Palo Alto and CrowdStrike report their best quarters yet, as AI ramps cyber demand
Identity security is getting pulled into the spotlight while AI agents multiply, forcing boards to rethink cyber priorities.

Palo Alto and CrowdStrike are both seeing their best quarter ever, with AI threats boosting demand across cybersecurity. For decision-makers, it is a clear signal that identity security is becoming the fastest-growing battleground as AI moves from demos to workflows.
Palo Alto and CrowdStrike are both reporting what they call their best quarters ever, and the reason is not just another cycle of fear. CNBC points to a more fundamental shift: AI threats are bolstering cybersecurity demand, especially around identity security, a critical cyber segment.
The immediate takeaway for executives is simple. When AI agents proliferate, the number of digital “doers” increases, but the number of human decision-makers does not. That imbalance matters because identity systems sit at the intersection of who can access what, from which devices, with which permissions. In other words, if AI is getting more active, identities become the control plane. And if that control plane gets sloppy, attackers do not need to “hack harder,” they just need to find where the permissions already are.
Why identity security is in the driver’s seat now comes down to incentives and operating reality. Many organizations already assume they will face phishing, credential stuffing, and account takeover attempts. What is changing is the scale and speed of how those attacks can play out. AI can help generate more convincing lures, automate recon, and coordinate multi-step intrusions. That means the “front door” problem for cyber is getting more crowded, and identity is the front door. Identity security tools aim to tighten access, reduce overly broad privileges, detect anomalous behavior, and make it harder for attackers to live inside legitimate accounts.
CNBC’s framing is that cybersecurity leaders are “leaning into identity security” as AI agents outnumber humans. That is an important phrase, because it ties demand to a structural change in the workforce. Many teams are already deploying AI to write code, summarize tickets, process invoices, triage customer conversations, and support internal operations. Even when those AI systems are not meant to access sensitive data directly, they usually route through permissions, service accounts, single sign-on flows, API calls, and automation tokens. Those identities can become soft spots if governance is weak.
There is also a board-level angle here: cybersecurity spend is rarely immune to budget scrutiny, but it is easier to defend when spending maps to a specific threat mechanism. Identity security is a mechanism. It is not just “better protection,” it is concrete: manage access, verify users and service identities, and monitor for suspicious use. When customers spend in a targeted way like that, vendors win. The fact that both Palo Alto and CrowdStrike are showing standout performance in their best quarter ever is a reminder that investors and buyers are rewarding focus.

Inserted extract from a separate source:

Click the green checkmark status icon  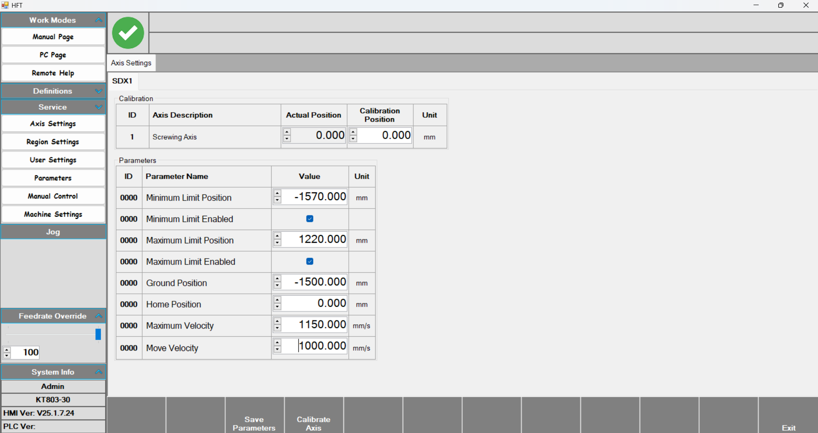128,33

This moment lands in a broader regulatory environment that keeps pressure on controls tied to identity. While CNBC’s source does not enumerate particular rules, the direction of travel in cyber regulation has been consistent across regions: organizations are expected to have safeguards, access controls, monitoring, and the ability to demonstrate that security is not an afterthought. Identity management is one of the most auditable areas of security. For boards, that matters because auditability turns cyber from a cost center into a compliance asset.

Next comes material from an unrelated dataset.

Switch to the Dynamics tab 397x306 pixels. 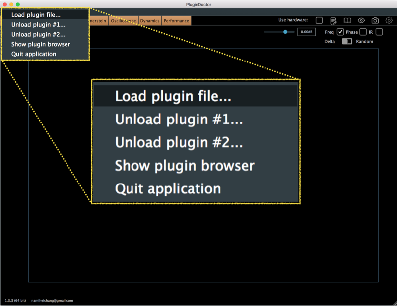point(150,21)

Now zoom out to the market dynamics. When two major cybersecurity leaders both point to AI-driven demand and identity as a key beneficiary, it suggests demand is not isolated to one product category or one customer segment. It is likely tied to how enterprises are redesigning workflows to include AI. Enterprises do not just add AI interfaces, they add automation behind them. Automation uses identities. If identity security is the layer that governs whether automation behaves safely, then AI adoption and identity security adoption start moving together.
Second-order implications follow fast. If identity security becomes a board priority, procurement teams may demand tighter integration between identity and threat detection, including better visibility into account behavior, token usage, and privilege changes. That can shift IT roadmaps, vendor selection criteria, and even internal responsibilities between security, IT, and identity teams. It can also change incident response: if the “who” and “what they could do” are the first clues, faster identity forensics become more valuable.
For executives at peer companies, the stakes are not just whether they buy cybersecurity tools. The stakes are whether their access architecture can handle an environment where AI agents do more work, make more calls, and create more opportunities for misuse. A best-quarter announcement is a headline. The real story is that AI is already changing what “attack surface” means, and identity is at the center of that shift.